Description of problem: anaconda is hanging or freezing during the initial storage scan. There appears to be no CPU or disk activity and nothing is being logged to any of the VTs or log files. Version-Release number of selected component (if applicable): Fedora 17 Alpha RC4 (Gold) - x86_64 How reproducible: 100% Steps to Reproduce: 1. Attempt to install Fedora 17 Alpha 2. Leave "basic storage devices" selected 3. Hit next Actual results: After a period of disk activity, everything stops, including the progress bar. Expected results: Installation should continue
Created attachment 565802 [details] anaconda.log
Created attachment 565807 [details] program.log
Created attachment 565808 [details] storage.log
Created attachment 565809 [details] X.log
Created attachment 565810 [details] output of "ps fax"
I just tried installing with the netinst iso without any sort of problem in a KVM VM. Looking at your storage.log I notice that you have two disks - what storage configuration is on them right now, if any? I think that might be relevant here.

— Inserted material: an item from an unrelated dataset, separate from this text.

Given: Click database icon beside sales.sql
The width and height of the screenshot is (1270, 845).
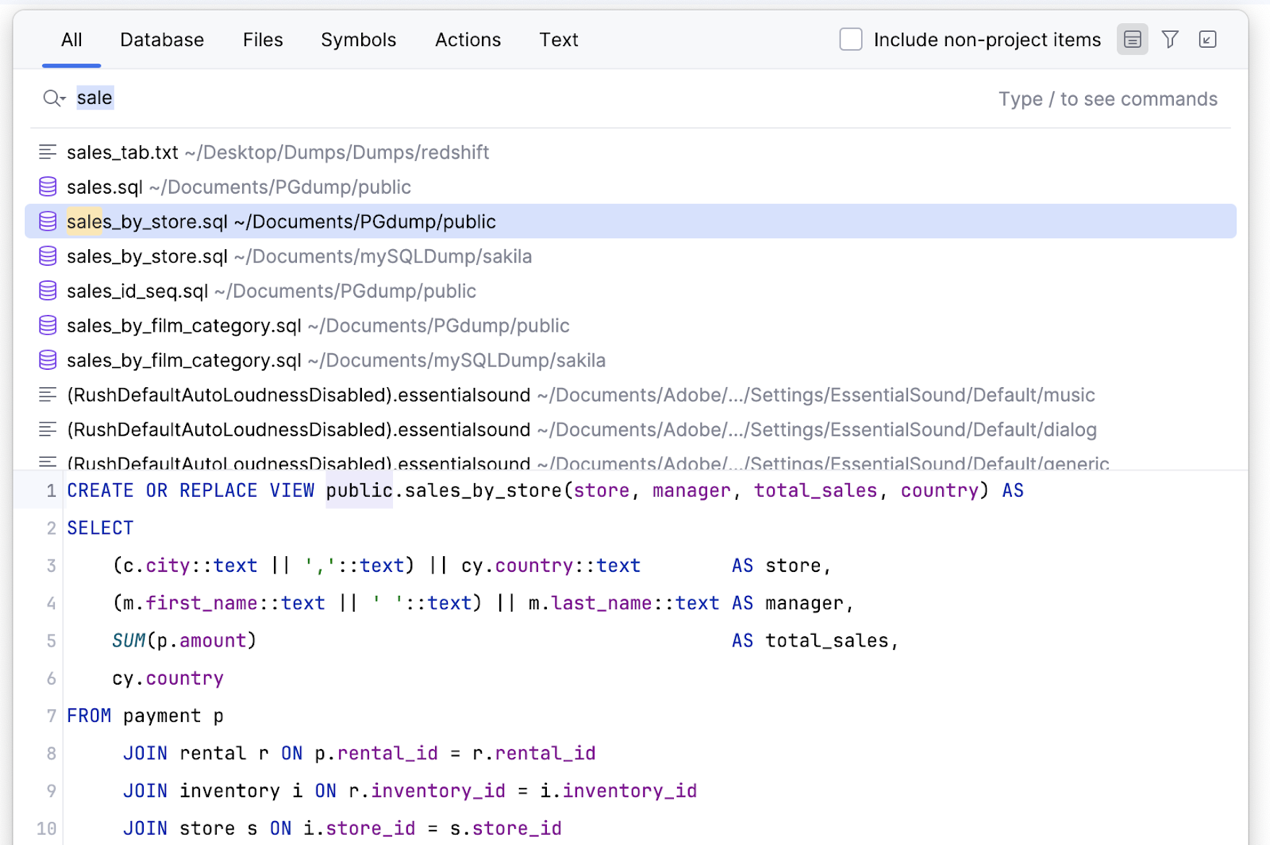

(In reply to comment #6) > I just tried installing with the netinst iso without any sort of problem in a > KVM VM. Looking at your storage.log I notice that you have two disks - what > storage configuration is on them right now, if any? I think that might be > relevant here. You're probably right. Pretty much every Fedora release has been a battle to install since the anaconda storage rewrite. Basic layout is 2 disks, partitioned identically into 12 partitions. With a couple of exceptions, all of the partitions are paired up into MD RAID-1 devices. Those RAID-1 devices are then used as LVM PVs (except for md0, which is my /boot device).
"udevadm settle" appears to be the problem. It looks like anaconda calls "udevadm settle --timeout=300" 5 times every time it stops an MD device. After it stops the last MD device, this is not returning until the 5 minute timeout expires -- 5 times. So installation does continue after a 25 minute delay.

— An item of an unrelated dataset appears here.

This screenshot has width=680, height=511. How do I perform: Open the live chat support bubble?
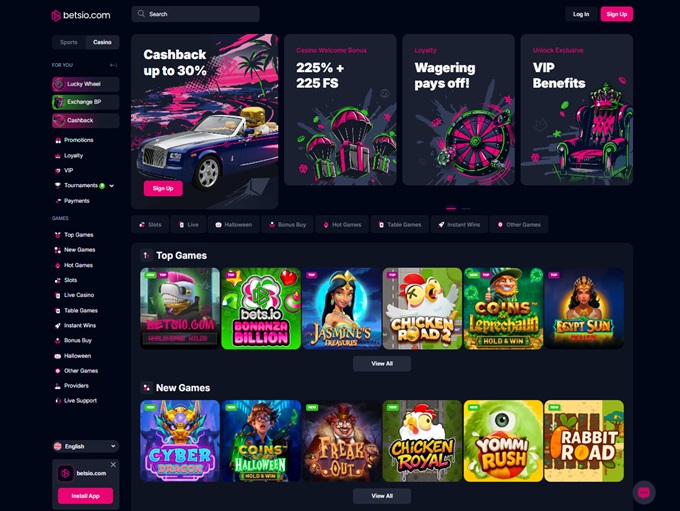644,493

Created attachment 565818 [details] Updated program.log showing udevadm 5-minute timeout (line 1221)
How about the syslog, please? Either /tmp/syslog (non-live) or /var/log/messages (live).
Created attachment 566081 [details] syslog (In reply to comment #10) > How about the syslog, please? Either /tmp/syslog (non-live) or > /var/log/messages (live). Attached. In this case, the storage scan began around 15:36:03. There's a bunch of software RAID-related activity for about 50 seconds, and then everything goes quiet until all of the udevadm timeouts expire -- at which point I bring up the network interface to scp the syslog over. HTH
I don't see anything obvious, although it is pretty difficult with a bunch of subsets of the log set, all from different runs. If the problem is that udevadm settle is timing out, that is not a problem in anaconda. FWIW I have heard some reports of _extremely_ slow disk I/O in F17 that seem to only occur on some bare-metal BIOS systems.
Created attachment 566187 [details] anaconda.log
Created attachment 566188 [details] storage.log
Created attachment 566189 [details] X.log
Created attachment 566190 [details] program.log
Created attachment 566191 [details] syslog
New set of log files uploaded. Changing component to udev.
The last comment in bug 569019 sounds very similar to what I'm seeing. Unfortunately, there's no indication of any resolution.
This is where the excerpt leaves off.